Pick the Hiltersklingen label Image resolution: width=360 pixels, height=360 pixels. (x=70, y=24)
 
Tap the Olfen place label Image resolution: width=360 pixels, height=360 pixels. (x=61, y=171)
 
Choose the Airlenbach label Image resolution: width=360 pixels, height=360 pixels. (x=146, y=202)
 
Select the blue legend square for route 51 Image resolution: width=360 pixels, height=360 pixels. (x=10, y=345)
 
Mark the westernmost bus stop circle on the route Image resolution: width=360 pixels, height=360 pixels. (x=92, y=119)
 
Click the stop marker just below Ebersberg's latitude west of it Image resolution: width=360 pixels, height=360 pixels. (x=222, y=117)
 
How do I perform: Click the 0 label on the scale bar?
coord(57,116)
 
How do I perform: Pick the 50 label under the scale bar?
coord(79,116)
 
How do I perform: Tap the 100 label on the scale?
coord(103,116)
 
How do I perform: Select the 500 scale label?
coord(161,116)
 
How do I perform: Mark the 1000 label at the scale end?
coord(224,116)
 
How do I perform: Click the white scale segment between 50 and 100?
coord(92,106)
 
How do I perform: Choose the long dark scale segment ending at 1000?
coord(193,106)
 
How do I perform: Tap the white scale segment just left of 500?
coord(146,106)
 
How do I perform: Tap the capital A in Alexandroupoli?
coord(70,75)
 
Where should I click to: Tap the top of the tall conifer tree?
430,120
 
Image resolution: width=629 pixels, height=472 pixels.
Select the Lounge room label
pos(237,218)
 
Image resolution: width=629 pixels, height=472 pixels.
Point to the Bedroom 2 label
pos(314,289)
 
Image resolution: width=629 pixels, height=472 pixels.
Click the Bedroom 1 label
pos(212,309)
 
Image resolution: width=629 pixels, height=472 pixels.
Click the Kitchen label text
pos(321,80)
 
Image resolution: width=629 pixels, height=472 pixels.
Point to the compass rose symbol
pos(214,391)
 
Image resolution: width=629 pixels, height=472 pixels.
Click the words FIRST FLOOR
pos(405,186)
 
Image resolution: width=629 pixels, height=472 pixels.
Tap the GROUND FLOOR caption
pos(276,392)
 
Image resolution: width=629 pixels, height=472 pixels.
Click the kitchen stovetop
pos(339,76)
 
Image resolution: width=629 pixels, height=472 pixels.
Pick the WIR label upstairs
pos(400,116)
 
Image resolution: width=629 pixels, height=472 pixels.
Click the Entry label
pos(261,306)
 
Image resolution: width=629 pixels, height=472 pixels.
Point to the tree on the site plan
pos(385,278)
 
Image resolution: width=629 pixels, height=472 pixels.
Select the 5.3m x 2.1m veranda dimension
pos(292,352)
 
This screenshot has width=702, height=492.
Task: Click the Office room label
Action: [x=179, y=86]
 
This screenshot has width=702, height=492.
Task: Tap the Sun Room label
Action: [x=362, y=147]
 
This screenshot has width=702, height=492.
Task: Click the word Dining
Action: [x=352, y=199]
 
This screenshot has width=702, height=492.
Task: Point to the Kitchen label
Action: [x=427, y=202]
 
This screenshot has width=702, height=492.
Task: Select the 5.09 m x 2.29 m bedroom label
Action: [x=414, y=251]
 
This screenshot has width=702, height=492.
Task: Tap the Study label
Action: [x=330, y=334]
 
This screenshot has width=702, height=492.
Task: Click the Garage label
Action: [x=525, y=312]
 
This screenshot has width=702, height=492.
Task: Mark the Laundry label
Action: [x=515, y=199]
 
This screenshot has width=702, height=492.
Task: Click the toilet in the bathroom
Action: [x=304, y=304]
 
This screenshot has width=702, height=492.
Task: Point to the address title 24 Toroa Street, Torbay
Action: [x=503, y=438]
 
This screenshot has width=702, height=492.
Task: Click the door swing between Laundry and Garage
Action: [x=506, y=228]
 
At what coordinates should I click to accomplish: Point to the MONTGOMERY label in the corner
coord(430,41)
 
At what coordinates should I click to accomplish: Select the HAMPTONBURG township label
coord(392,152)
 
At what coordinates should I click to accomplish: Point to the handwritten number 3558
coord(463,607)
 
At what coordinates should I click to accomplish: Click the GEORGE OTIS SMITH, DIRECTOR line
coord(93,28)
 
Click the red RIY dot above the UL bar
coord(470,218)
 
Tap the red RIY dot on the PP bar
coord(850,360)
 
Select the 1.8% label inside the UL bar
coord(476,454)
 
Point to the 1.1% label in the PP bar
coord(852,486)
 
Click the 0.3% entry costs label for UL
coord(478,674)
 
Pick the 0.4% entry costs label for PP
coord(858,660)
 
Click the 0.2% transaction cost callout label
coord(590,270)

---------------

→ **EXERCISE**
Copy all of the lines above word for word, without changing anything.

→ **TASK RESULT**
Pick the Hiltersklingen label Image resolution: width=360 pixels, height=360 pixels. (x=70, y=24)
 
Tap the Olfen place label Image resolution: width=360 pixels, height=360 pixels. (x=61, y=171)
 
Choose the Airlenbach label Image resolution: width=360 pixels, height=360 pixels. (x=146, y=202)
 
Select the blue legend square for route 51 Image resolution: width=360 pixels, height=360 pixels. (x=10, y=345)
 
Mark the westernmost bus stop circle on the route Image resolution: width=360 pixels, height=360 pixels. (x=92, y=119)
 
Click the stop marker just below Ebersberg's latitude west of it Image resolution: width=360 pixels, height=360 pixels. (x=222, y=117)
 
How do I perform: Click the 0 label on the scale bar?
coord(57,116)
 
How do I perform: Pick the 50 label under the scale bar?
coord(79,116)
 
How do I perform: Tap the 100 label on the scale?
coord(103,116)
 
How do I perform: Select the 500 scale label?
coord(161,116)
 
How do I perform: Mark the 1000 label at the scale end?
coord(224,116)
 
How do I perform: Click the white scale segment between 50 and 100?
coord(92,106)
 
How do I perform: Choose the long dark scale segment ending at 1000?
coord(193,106)
 
How do I perform: Tap the white scale segment just left of 500?
coord(146,106)
 
How do I perform: Tap the capital A in Alexandroupoli?
coord(70,75)
 
Where should I click to: Tap the top of the tall conifer tree?
430,120
 
Image resolution: width=629 pixels, height=472 pixels.
Select the Lounge room label
pos(237,218)
 
Image resolution: width=629 pixels, height=472 pixels.
Point to the Bedroom 2 label
pos(314,289)
 
Image resolution: width=629 pixels, height=472 pixels.
Click the Bedroom 1 label
pos(212,309)
 
Image resolution: width=629 pixels, height=472 pixels.
Click the Kitchen label text
pos(321,80)
 
Image resolution: width=629 pixels, height=472 pixels.
Point to the compass rose symbol
pos(214,391)
 
Image resolution: width=629 pixels, height=472 pixels.
Click the words FIRST FLOOR
pos(405,186)
 
Image resolution: width=629 pixels, height=472 pixels.
Tap the GROUND FLOOR caption
pos(276,392)
 
Image resolution: width=629 pixels, height=472 pixels.
Click the kitchen stovetop
pos(339,76)
 
Image resolution: width=629 pixels, height=472 pixels.
Pick the WIR label upstairs
pos(400,116)
 
Image resolution: width=629 pixels, height=472 pixels.
Click the Entry label
pos(261,306)
 
Image resolution: width=629 pixels, height=472 pixels.
Point to the tree on the site plan
pos(385,278)
 
Image resolution: width=629 pixels, height=472 pixels.
Select the 5.3m x 2.1m veranda dimension
pos(292,352)
 
This screenshot has width=702, height=492.
Task: Click the Office room label
Action: [x=179, y=86]
 
This screenshot has width=702, height=492.
Task: Tap the Sun Room label
Action: [x=362, y=147]
 
This screenshot has width=702, height=492.
Task: Click the word Dining
Action: [x=352, y=199]
 
This screenshot has width=702, height=492.
Task: Point to the Kitchen label
Action: [x=427, y=202]
 
This screenshot has width=702, height=492.
Task: Select the 5.09 m x 2.29 m bedroom label
Action: [x=414, y=251]
 
This screenshot has width=702, height=492.
Task: Tap the Study label
Action: [x=330, y=334]
 
This screenshot has width=702, height=492.
Task: Click the Garage label
Action: [x=525, y=312]
 
This screenshot has width=702, height=492.
Task: Mark the Laundry label
Action: [x=515, y=199]
 
This screenshot has width=702, height=492.
Task: Click the toilet in the bathroom
Action: [x=304, y=304]
 
This screenshot has width=702, height=492.
Task: Point to the address title 24 Toroa Street, Torbay
Action: [x=503, y=438]
 
This screenshot has width=702, height=492.
Task: Click the door swing between Laundry and Garage
Action: [x=506, y=228]
 
At what coordinates should I click to accomplish: Point to the MONTGOMERY label in the corner
coord(430,41)
 
At what coordinates should I click to accomplish: Select the HAMPTONBURG township label
coord(392,152)
 
At what coordinates should I click to accomplish: Point to the handwritten number 3558
coord(463,607)
 
At what coordinates should I click to accomplish: Click the GEORGE OTIS SMITH, DIRECTOR line
coord(93,28)
 
Click the red RIY dot above the UL bar
coord(470,218)
 
Tap the red RIY dot on the PP bar
coord(850,360)
 
Select the 1.8% label inside the UL bar
coord(476,454)
 
Point to the 1.1% label in the PP bar
coord(852,486)
 
Click the 0.3% entry costs label for UL
coord(478,674)
 
Pick the 0.4% entry costs label for PP
coord(858,660)
 
Click the 0.2% transaction cost callout label
coord(590,270)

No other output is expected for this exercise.